WHAT YOU ARE ASKED TO DO » Return every line below in which "dropdown" appears.

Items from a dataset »
——

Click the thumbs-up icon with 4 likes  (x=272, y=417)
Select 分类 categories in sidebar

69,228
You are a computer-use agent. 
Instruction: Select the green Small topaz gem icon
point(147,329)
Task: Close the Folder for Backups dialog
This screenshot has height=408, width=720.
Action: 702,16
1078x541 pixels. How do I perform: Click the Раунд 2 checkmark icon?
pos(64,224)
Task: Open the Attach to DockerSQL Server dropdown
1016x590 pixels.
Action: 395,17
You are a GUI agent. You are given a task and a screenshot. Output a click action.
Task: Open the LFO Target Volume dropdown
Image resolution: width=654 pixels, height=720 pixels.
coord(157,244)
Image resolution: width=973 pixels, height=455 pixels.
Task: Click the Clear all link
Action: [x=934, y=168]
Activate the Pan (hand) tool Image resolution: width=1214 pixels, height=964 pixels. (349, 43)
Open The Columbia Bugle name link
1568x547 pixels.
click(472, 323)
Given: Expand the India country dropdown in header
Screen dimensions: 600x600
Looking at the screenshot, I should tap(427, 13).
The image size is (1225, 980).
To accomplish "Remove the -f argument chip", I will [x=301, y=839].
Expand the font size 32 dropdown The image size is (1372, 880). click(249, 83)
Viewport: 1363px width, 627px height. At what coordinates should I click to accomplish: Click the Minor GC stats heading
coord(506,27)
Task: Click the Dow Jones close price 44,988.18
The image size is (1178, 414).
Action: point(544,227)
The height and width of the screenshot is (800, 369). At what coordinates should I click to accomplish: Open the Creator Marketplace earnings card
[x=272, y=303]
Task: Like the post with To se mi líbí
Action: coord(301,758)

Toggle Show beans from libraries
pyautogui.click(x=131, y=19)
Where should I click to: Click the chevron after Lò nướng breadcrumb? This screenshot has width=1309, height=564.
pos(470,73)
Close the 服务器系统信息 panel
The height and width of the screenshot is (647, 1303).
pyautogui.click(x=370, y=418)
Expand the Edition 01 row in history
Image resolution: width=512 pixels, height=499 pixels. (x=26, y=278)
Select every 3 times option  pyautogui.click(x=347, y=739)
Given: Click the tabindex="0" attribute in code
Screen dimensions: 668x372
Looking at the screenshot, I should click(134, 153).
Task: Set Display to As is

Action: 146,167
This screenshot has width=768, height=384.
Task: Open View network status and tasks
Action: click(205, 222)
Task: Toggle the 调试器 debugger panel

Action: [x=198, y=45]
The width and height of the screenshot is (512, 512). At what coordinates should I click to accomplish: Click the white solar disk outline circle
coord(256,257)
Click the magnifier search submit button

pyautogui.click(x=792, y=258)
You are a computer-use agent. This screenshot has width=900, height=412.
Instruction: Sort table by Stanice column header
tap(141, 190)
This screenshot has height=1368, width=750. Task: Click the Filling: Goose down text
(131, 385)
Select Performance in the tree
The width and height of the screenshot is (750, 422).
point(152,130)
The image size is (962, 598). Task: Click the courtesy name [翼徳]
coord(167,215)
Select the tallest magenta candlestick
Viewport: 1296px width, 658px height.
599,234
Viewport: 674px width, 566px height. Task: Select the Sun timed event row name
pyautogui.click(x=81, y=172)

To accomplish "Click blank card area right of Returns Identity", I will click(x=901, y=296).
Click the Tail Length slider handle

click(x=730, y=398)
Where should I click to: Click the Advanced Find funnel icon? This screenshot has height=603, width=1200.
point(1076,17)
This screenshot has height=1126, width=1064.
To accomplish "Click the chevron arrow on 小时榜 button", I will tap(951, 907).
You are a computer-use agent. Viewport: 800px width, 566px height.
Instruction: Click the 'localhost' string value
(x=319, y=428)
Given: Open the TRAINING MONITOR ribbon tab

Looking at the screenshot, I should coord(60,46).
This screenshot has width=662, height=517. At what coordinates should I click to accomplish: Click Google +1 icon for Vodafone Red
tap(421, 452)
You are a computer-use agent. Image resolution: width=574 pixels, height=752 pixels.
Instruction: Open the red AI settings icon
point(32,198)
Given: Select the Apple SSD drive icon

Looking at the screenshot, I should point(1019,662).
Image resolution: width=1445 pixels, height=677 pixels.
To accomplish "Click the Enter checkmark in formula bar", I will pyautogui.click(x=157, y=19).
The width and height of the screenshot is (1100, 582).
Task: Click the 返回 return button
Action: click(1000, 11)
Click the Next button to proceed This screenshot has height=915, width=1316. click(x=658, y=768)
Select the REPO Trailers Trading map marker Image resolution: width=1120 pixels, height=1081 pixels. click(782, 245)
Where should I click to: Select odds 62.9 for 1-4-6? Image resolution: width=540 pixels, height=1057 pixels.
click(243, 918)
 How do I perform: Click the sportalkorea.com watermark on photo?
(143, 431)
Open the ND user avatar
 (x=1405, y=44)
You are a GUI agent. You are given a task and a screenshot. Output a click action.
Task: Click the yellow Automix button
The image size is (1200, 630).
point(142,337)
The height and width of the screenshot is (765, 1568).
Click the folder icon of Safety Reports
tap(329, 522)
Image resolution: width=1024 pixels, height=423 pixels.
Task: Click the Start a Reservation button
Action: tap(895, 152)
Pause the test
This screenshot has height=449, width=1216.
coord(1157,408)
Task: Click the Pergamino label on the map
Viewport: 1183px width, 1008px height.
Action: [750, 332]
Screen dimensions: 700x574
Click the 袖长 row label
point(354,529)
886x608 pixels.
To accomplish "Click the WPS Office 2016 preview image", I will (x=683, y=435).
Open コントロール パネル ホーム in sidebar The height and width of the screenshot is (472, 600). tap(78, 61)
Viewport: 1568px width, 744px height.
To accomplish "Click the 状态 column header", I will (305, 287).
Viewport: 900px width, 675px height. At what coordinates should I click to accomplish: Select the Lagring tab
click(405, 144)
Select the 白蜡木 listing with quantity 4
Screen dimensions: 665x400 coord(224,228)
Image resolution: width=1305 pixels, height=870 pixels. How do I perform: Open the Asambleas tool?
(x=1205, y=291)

——

WRITTEN RESPONSE »
Task: Open the Attach to DockerSQL Server dropdown
Task: Open the LFO Target Volume dropdown
Given: Expand the India country dropdown in header
Expand the font size 32 dropdown The image size is (1372, 880). click(249, 83)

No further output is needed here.